PROMOTING ACCESS TO AFRICAN RESEARCH

East African Medical Journal

Log in or Register to get access to full text downloads.

Remember me or Register



Use of mobile phones to improve post-hospitalisation follow-up of children in rural Kenya

E.R. Rajula

Abstract


Background: Re-admission is considered a high priority quality measure in the health care setting. Most of the studies using text messaging, however, have slanted towards adults, in the form of reminders or instructions of some sort. Paediatric patients are often re-hospitalised after discharge. Recurrent hospitalisations are responsible for considerable health care spending, and some studies suggest that a substantial proportion of re-admissions are preventable through effective discharge planning and close patient follow up.

Objective: To examine the effect of use of mobile phone to improve post-hospitalisation follow-up of children in rural Kenyan health facilities.

Design: A cross sectional study.

Setting: Siaya County Health facilities, in Nyanza province, Kenya.

Subjects: Children under five years of age, discharged following hospitalisation.

Main outcome measures: These included, total number of discharges, readmissions, gender, socio-economics, prospective results, educational level and distance from hospital, home location, nearest health facility, acceptability, suitability, and utilisation of the message, and immunisation status of the child.

REQUIRED ACTION 1:
Check each statement against the abstract on mobile phone follow-up of children in rural Kenya, answering yes or no and quoting the words that decide it: (a) the study used a cross-sectional design; (b) the subjects were children under ten years of age; (c) the study took place in health facilities in Siaya County, Nyanza province.
REQUIRED ACTION 2:
Please resume the abstract on mobile phone follow-up of children in rural Kenya, picking up after its final line.
The rows that follow have nothing to do with the text above.

ENTRIES SHOWN:
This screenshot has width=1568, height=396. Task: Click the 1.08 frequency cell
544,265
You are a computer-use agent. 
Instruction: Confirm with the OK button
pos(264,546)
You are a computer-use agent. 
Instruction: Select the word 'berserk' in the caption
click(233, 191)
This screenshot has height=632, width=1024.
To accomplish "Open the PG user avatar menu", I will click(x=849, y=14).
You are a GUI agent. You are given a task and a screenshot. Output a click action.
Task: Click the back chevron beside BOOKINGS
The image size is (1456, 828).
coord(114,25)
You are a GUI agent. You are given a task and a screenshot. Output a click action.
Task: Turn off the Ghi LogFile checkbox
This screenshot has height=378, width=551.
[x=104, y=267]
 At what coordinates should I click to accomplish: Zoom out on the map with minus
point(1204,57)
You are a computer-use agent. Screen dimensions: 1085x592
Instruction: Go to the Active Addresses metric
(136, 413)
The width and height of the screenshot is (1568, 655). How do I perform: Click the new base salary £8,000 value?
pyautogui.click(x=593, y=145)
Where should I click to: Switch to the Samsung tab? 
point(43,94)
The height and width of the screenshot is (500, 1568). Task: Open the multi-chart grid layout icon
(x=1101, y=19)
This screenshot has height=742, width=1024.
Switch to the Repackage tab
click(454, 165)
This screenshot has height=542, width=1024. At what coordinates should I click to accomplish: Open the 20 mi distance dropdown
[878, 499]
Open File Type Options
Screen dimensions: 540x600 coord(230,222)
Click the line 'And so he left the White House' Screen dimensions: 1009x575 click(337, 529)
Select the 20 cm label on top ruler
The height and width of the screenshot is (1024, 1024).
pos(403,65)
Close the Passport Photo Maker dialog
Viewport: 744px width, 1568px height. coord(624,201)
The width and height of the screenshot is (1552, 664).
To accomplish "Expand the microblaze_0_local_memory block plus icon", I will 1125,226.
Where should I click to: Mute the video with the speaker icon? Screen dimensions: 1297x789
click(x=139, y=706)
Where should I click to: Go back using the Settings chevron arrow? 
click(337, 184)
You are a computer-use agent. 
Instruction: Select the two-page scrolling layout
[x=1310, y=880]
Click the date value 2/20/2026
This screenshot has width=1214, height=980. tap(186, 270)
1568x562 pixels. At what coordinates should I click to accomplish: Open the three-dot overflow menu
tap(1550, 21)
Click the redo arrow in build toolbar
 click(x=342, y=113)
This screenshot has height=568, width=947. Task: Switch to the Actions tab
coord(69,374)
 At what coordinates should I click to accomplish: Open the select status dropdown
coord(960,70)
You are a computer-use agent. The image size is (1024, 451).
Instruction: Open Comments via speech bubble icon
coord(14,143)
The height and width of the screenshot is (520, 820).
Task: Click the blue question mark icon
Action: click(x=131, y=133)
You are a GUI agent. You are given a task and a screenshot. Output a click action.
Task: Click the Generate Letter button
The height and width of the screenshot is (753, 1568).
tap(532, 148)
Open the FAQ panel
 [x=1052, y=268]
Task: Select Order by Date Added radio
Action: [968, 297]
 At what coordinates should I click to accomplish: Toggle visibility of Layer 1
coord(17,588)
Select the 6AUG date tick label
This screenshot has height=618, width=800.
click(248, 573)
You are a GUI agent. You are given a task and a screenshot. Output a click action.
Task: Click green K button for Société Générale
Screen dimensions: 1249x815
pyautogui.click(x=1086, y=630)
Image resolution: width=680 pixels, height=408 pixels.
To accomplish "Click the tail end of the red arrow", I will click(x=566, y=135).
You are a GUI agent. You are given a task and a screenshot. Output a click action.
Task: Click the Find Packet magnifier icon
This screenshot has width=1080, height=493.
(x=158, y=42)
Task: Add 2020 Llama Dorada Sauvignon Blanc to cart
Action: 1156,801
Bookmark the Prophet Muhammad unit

EXERCISE OUTPUT 1:
(a) Yes: "Design: A cross sectional study."
(b) No: "Subjects: Children under five years of age, discharged following hospitalisation."
(c) Yes: "Setting: Siaya County Health facilities, in Nyanza province, Kenya."

EXERCISE OUTPUT 2:
Results: The respondents’ minimum age was 18 years, with a maximum and mean age of 49 and 29.3 respectively. Most of the respondents were in monogamous marriages (69%), Protestants (57%), highest maternal education level was between primary five to eight (42%) and 40% were self employed. Re-admission rate in the Intervention group was 5% compared to Control group 1 and 2 of 28% and 21% respectively. In testing H0:1,significant relationships of p-Value 0.00, at 95% confidence interval, when the alpha is 0.05, proves that SMS messaging led to reduced re-admission rates. In testing H1:2, according to the responses relating to SMS satisfaction, majority (98.7%) expressed satisfaction with text messaging, compared to the 1.3% who expressed otherwise. There was no relationship between rate of re-admission and age, socio-economic status, distance from health facility or home location in relation to the admitting facility.

Conclusion: The study found that there was a relationship between post-discharge SMS communication and rate of re-admission. It was also established that there was a relationship between post-discharge SMS communication and improved knowledge, efficacy in childcare as well as relationship with staff. Text messaging therefore was found to improve post discharge follow-up care and eventual reduction in re-admission rate. The researcher recommended that a similar study be done on adults to see if it could have the same effect.